Pfam a subi une réorganisation substantielle au cours des deux dernières années afin de réduire davantage l’effort manuel impliqué dans la curation et de permettre des mises à jour plus fréquentes.
Curation communautaireEdit
La curation d’une base de données aussi importante présentait des problèmes en termes de suivi du volume de nouvelles familles et d’informations mises à jour qui devaient être ajoutées. Pour accélérer les versions de la base de données, les développeurs ont lancé un certain nombre d’initiatives pour permettre une plus grande implication de la communauté dans la gestion de la base de données.
Une étape critique dans l’amélioration du rythme de mise à jour et d’amélioration des entrées a été d’ouvrir l’annotation fonctionnelle des domaines Pfam à la communauté Wikipedia dans la version 26.0. Pour les entrées qui avaient déjà une entrée Wikipédia, celle-ci a été liée à la page Pfam, et pour celles qui n’en avaient pas, la communauté a été invitée à en créer une et à en informer les conservateurs, afin qu’elle soit liée. On s’attend à ce que l’implication de la communauté améliore considérablement le niveau d’annotation de ces familles, mais que certaines restent insuffisamment remarquables pour être incluses dans Wikipédia, auquel cas elles conserveront leur description Pfam originale. Certains articles de Wikipédia couvrent plusieurs familles, comme l’article sur les doigts de zinc. Une procédure automatisée de génération d’articles basés sur les données InterPro et Pfam a également été mise en place. Elle permet de remplir une page avec des informations et des liens vers des bases de données ainsi que des images disponibles, puis une fois qu’un article a été examiné par un conservateur, il est déplacé du bac à sable vers Wikipédia proprement dite. Afin de se prémunir contre le vandalisme des articles, chaque révision de Wikipédia est examinée par des conservateurs avant d’être affichée sur le site Web de Pfam. Cependant, presque tous les cas de vandalisme ont été corrigés par la communauté avant de parvenir aux curateurs.

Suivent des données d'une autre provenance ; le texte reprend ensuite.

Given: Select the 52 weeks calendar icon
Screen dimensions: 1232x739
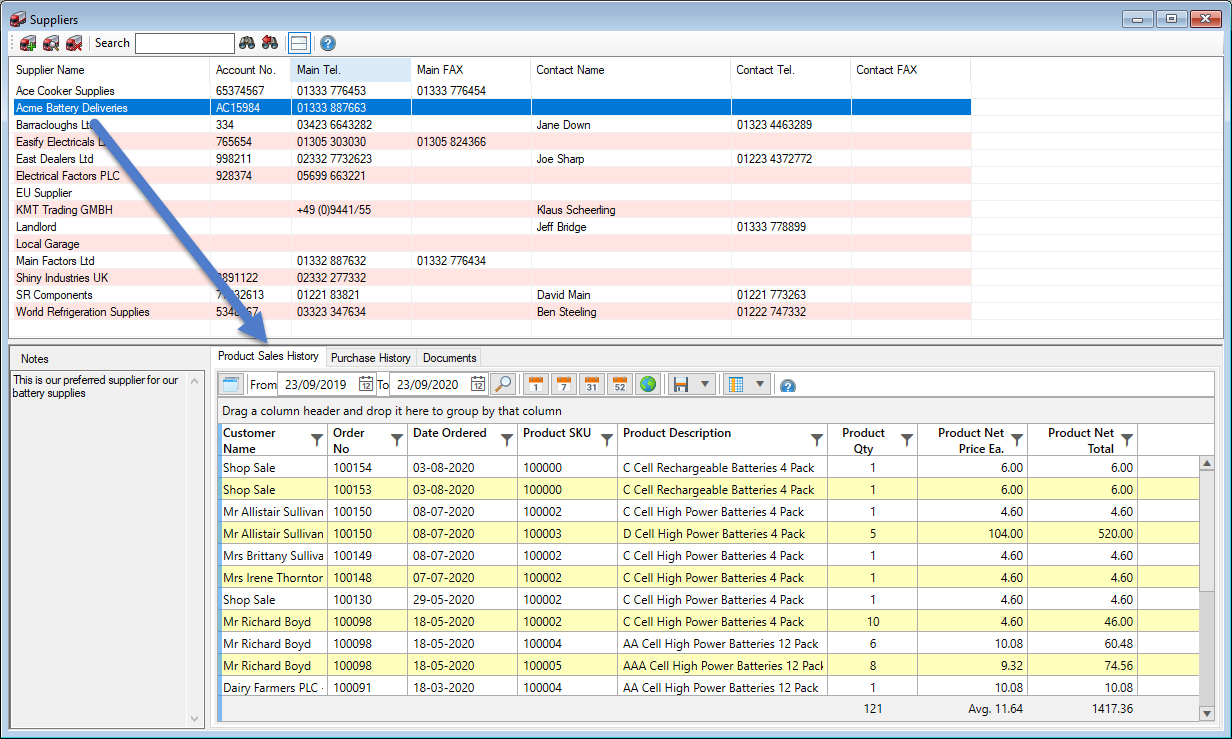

Pfam est géré par un consortium international de trois groupes. Dans les versions précédentes de Pfam, les entrées des familles ne pouvaient être modifiées que sur le site de Cambridge, au Royaume-Uni, ce qui limitait la capacité des membres du consortium à contribuer à la curation du site. Dans la version 26.0, les développeurs ont adopté un nouveau système qui permet aux utilisateurs enregistrés partout dans le monde d’ajouter ou de modifier des familles Pfam.